Адвокат спокойным движением открыл портфель, лежавший у него на коленях, достал с десяток бумаг и начал медленно перебирать их в поисках нужной.
— Да вот она, вы ее держите в правой руке! — Хью вскочил на ноги и попытался выхватить бумагу.
— Позвольте, мистер Чендлер, сказал Пуаро, откуда вам известно, что это именно та бумага? Вы видели ее прежде?
Хью не слышал вопроса, все его внимание было приковано к бумаге, которую он, наконец, сумел вырвать из пальцев адвоката. Он повертел лист в руках и отшвырнул в сторону.
— Вы! — крикнул он. Где завещание? Это чистый лист!
— Спокойнее, мистер Чендлер, раздался еще один голос, и в гостиной появился инспектор Драммонд. Завещание Патрика Чендлера, которое вы послали адвокату, находится в сейфе, где ему и положено быть. Дайте-ка ваши руки, я арестую вас по подозрению в убийстве мистера Райса и разбойных нападениях.
Хью издал громкий крик и бросился к двери, но инспектор встал на его пути, и неизвестно, кто одержал бы верх в потасовке. Но два констебля, ввалившиеся в гостиную, скрутили Хью Чендлера, продолжавшего изрыгать проклятия.

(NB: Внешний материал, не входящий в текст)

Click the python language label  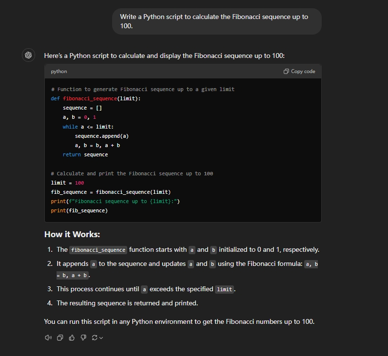click(x=59, y=72)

— Спасибо, мистер Вильямс, вежливо сказал Пуаро, пожимая адвокату руку. Сам Гаррик не сыграл бы лучше.
XIII
На следующее утро, после завтрака, во время которого Пуаро с аппетитом съел тосты и крутое яйцо, а женщины не ели ничего, поскольку внимание их сосредоточилось на Чарлзе, умявшем огромную порцию омлета, все собрались в гостиной. Утро выдалось сумрачным, шел дождь, Пуаро сел поближе к камину и прервал очередное восклицание Чарлза «О Господи, Хью!» словами:
— Разве вы так уж удивлены поступком брата?
Чарлз Чендлер сложил на груди свои мускулистые руки.

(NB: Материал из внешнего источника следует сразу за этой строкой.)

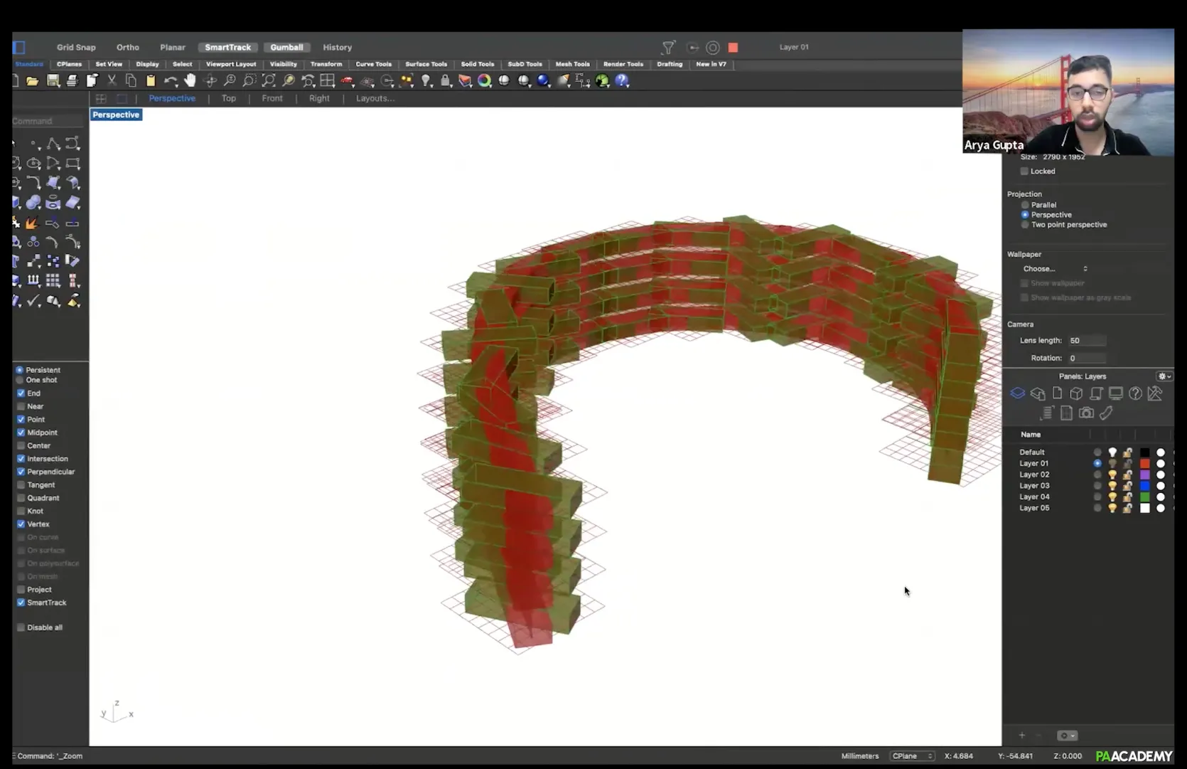Open the Layers panel gear menu

coord(1164,376)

— Нет, месье Пуаро, сказал он, подумав. Нет, не удивлен. И знаете, что я вам скажу? Все было против меня, и мне действительно начало казаться, что я мог вставать во сне и учинять все эти кошмары!
— На это и рассчитывал Хью, кивнул Пуаро. Он допускал, что вы, сломленный и ничего не понимающий, могли признать свою вину. В любом случае, вас ожидала или веревка, или психиатрическая лечебница до конца дней…
Чарлз содрогнулся.
— О, мистер Пуаро, воскликнула Каролина, взяв мужа за руку, что же происходило на самом деле? Вы — великий человек!

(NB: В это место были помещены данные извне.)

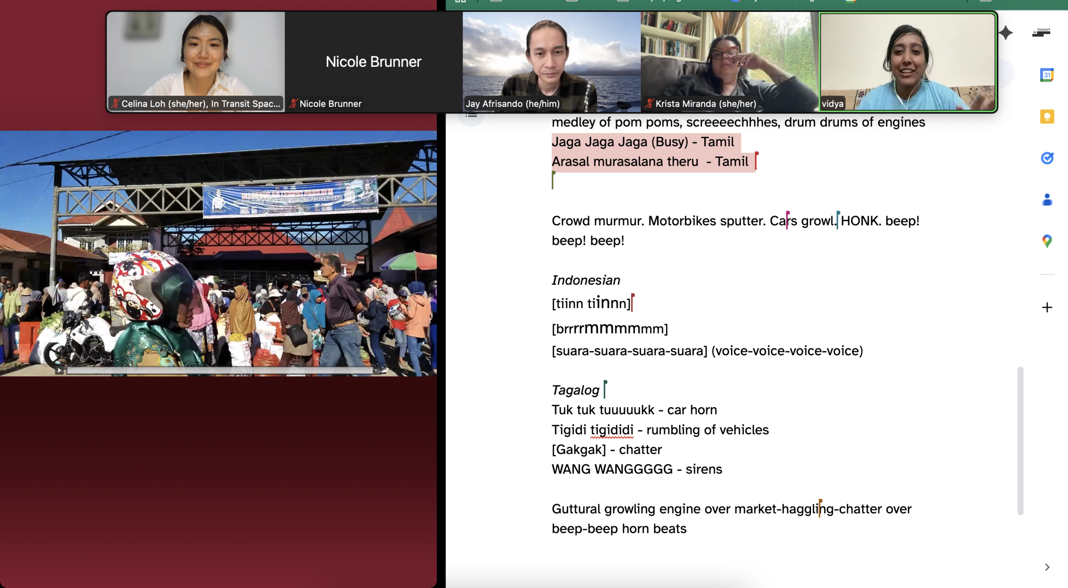
Task: Collapse side panel with bottom-right chevron
Action: [1047, 567]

— Не мне судить, Пуаро с достоинством провел пальцами по своим великолепным усам. Напротив, я считаю, что с самого начала проявил непростительное легкомыслие. Я правильно определил, что следующее преступление может привести к убийству. Но, предвидя следствия, я не мог определить мотив. К тому же, поговорив с людьми, я так и не нашел никакой связи между пятью пострадавшими. Я не мог самому себе ответить на вопрос: были это действия безумца или разумного человека? Но, когда я узнал о связи миссис Пембридж с Патриком Чендлером, все встало на свои места. Стало понятно, почему именно этот случай оказался исключением из правила. И стало очевидно, что действовал Чарлз Чендлер в полном сознании.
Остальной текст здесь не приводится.